SUMMARY OF THE INVENTION

The present invention concerns an atmospheric-pressure plasma jet comprising a cylindrical 2-electrode device or a parallel 3-electrode device. The 2-electrode device can be a tubular device comprising a central cylindrical metal electrode and an outer cylindrical metal electrode, said cylindrical metal electrodes being coaxial and defining a plasma discharge lumen, said device having an open (proximal) end and a closed (distal) end, said plasma discharge lumen being open to the atmosphere at said open end and comprising a gas flow feed opening at said closed end, a dielectric material interposed between said central cylindrical metal electrode and said outer cylindrical metal electrode and is characterised in that said dielectric barrier is radially extended at said open end.

One embodiment of the parallel device comprises a central flat or specially formed metal electrode and 2 outer metal electrodes, said electrodes being substantially parallel, i.e. at a constant (±1 mm) distance and defining a plasma discharge lumen, said parallel device having an open (proximal) end and a closed (distal) end, said plasma discharge lumen being open to the atmosphere at said open end and comprising a gas flow feed opening at said closed end, a dielectric material interposed between said central metal electrode and said outer metal electrodes and is characterised in that said dielectric barrier is outwardly extended at said open end. According to a specific embodiment, the outer electrodes are connected at the sides to form one electrode which is coaxial with the central electrode. This embodiment and the tubular embodiment are therefore two variations of the cylindrical device with one inner and one outer electrode.

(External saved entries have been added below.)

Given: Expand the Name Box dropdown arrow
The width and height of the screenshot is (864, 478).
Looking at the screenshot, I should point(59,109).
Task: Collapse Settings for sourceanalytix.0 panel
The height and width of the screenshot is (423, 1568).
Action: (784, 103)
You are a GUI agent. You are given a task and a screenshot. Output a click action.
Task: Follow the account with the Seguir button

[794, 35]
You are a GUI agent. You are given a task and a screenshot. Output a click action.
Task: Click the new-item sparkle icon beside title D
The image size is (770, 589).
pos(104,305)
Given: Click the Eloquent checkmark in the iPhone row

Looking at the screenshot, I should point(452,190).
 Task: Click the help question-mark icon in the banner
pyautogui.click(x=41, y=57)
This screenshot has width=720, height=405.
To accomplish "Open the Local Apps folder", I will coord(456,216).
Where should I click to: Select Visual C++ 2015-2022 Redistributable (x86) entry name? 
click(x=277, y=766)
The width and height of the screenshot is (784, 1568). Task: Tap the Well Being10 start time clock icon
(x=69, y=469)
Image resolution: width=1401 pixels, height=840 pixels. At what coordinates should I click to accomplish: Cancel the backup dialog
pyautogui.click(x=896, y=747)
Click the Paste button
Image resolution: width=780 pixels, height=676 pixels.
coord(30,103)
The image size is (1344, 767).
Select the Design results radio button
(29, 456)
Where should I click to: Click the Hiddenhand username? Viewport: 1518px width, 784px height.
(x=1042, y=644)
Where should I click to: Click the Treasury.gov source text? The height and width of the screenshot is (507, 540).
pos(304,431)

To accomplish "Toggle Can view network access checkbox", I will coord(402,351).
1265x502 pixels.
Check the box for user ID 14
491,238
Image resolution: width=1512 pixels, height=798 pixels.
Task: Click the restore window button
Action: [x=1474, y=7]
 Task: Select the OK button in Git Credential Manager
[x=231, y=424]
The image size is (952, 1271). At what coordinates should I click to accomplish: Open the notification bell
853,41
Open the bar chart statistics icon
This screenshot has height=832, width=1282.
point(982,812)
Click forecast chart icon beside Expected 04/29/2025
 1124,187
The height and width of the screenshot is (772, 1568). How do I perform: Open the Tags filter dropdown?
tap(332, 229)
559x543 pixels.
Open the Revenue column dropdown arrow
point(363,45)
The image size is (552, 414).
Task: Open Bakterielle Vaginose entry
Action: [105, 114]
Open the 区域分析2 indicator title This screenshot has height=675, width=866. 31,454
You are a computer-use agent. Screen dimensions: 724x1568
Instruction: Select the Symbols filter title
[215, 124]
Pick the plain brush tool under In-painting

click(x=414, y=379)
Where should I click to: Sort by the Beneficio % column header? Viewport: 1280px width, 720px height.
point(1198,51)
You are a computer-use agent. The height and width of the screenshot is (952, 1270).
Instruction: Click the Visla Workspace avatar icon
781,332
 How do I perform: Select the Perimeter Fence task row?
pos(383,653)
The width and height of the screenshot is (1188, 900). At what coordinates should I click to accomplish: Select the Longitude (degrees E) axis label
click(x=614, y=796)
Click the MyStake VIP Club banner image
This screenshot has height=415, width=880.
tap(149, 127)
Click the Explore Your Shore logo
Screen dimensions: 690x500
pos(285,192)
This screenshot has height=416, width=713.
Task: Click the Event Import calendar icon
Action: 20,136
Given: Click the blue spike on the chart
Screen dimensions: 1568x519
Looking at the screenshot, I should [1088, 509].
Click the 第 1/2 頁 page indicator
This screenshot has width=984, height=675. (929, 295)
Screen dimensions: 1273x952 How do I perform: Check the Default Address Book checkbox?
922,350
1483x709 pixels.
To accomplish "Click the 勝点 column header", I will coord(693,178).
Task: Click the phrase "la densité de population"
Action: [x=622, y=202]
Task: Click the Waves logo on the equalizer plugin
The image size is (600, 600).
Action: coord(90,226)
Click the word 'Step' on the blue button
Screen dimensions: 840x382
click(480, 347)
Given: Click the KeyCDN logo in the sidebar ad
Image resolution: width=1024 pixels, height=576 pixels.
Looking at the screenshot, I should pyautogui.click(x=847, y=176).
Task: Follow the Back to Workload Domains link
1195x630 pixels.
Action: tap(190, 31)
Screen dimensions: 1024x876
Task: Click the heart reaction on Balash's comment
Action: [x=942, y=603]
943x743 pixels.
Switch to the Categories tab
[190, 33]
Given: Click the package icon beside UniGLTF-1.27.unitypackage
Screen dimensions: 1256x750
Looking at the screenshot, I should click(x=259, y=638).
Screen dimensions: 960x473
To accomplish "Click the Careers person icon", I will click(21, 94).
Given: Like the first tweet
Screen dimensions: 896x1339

The present invention concerns thus a plasma jet apparatus for performing plasma processing of an article. A cylindrical 2-electrode configuration and a parallel 3-electrode configuration are described. The cylindrical plasma jet device comprises:

• • An elongated central electrode,
  • An elongated cylindrical outer electrode surrounding said central electrode and being coaxial with said central electrode,
  • An electrical insulator coaxially disposed between said outer electrode and said central electrode, wherein a discharge lumen having a distal end and a proximal end is defined between said central electrode and said electrical insulator,
  • A supply opening disposed at said distal end of said discharge lumen for supplying a plasma producing gas to said discharge lumen
  • A power source for providing a voltage between said central electrode and said outer electrode
    wherein said electrical insulator extends in a radially placed ring at said proximal end beyond the outer surface of said outer electrode. The electrodes can be tubular and coaxial with a circular cross-section or the central electrode may be a flat, plate-shaped electrode, while the outer electrode has a front and a back side which are substantially parallel to the central electrode. In stead of a flat electrode, the parallel device may have a central electrode with—at the proximal end—a round extension along the length of the electrode, while the outer electrode's front and back faces remain parallel to said central electrode.

According to a preferred embodiment, a supply canal is present through the central electrode for introducing reactive chemical compounds immediately into the plasma afterglow at the proximal end.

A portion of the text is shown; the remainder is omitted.